White House Press Secretary Kayleigh McEnany on Wednesday said Nancy Pelosi doesn’t actually want to pass a COVID-19 stimulus bill, citing the House speaker’s rejection of a centrist compromise.
Pelosi (D-Calif.) said Tuesday that the House would remain in session until a deal passes, but McEnany noted that Democratic leaders denounced a proposal from the bipartisan Problem Solvers Caucus.
“Everyone in DC seems to want to make a deal except Nancy Pelosi — she wants to play politics. Look at the letter she wrote condemning the Problem Solvers group proposal that was a $1.5 trillion plan,” McEnany said at a White House press briefing.
The Problem Solvers Caucus, comprised of 25 House Republicans and 25 Democrats including New York Reps. Max Rose and Tom Suozzi, this week proposed $500 billion in aid for state and local governments, about half what Democratic leaders want.

### [Requirement A]
According to the article on the stimulus bill dispute, how much aid for state and local governments did the Problem Solvers Caucus propose?
### [Requirement B]
Go on with the article on the stimulus bill dispute from the point where it stops.
The listing that follows is separate material and has no connection to the article on the stimulus bill dispute.

### [Given information]

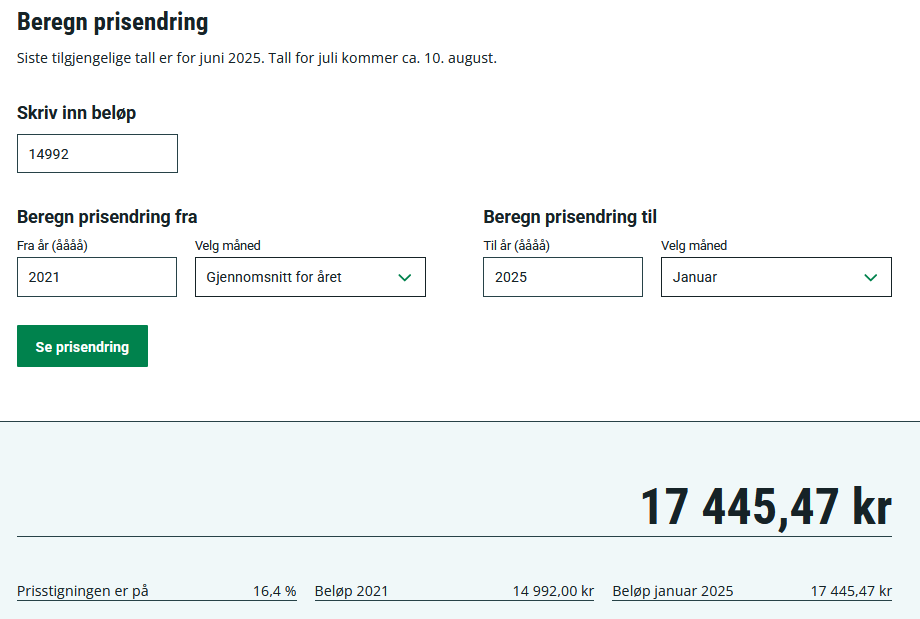The width and height of the screenshot is (920, 619).
Task: Click the chevron in Gjennomsnitt for året dropdown
Action: pyautogui.click(x=405, y=278)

### [Final answer A]
The caucus proposed $500 billion in aid for state and local governments.

### [Final answer B]
The centrist caucus’s $1.52 trillion proposal is “something that we would entertain and look at, but Nancy Pelosi immediately decried that proposal in a letter because she’s not interested in a deal,” McEnany said.
McEnany was referring to a statement from Democratic committee chairs under Pelosi’s control that said “the Problem Solvers’ proposal leaves too many needs unmet.”
Pelosi spokesman Drew Hammill directed The Post to a joint statement from Pelosi and Senate Minority Leader Chuck Schumer laying blame on “Senate Republicans insisting on shortchanging the massive needs of the American people.”
The White House jab at Pelosi follows President Trump’s tweeted encouragement for Republicans to “Go for the much higher numbers” of spending on stimulus because it “all comes back to the USA anyway.”
McEnany said Wednesday that Trump was referring to his desire for Republicans to include another round of direct stimulus checks in relief legislation.
Senate Democrats on Thursday blocked a “skinny” Republican stimulus bill costing about $500 billion, saying it didn’t do enough. That bill did not include direct payments.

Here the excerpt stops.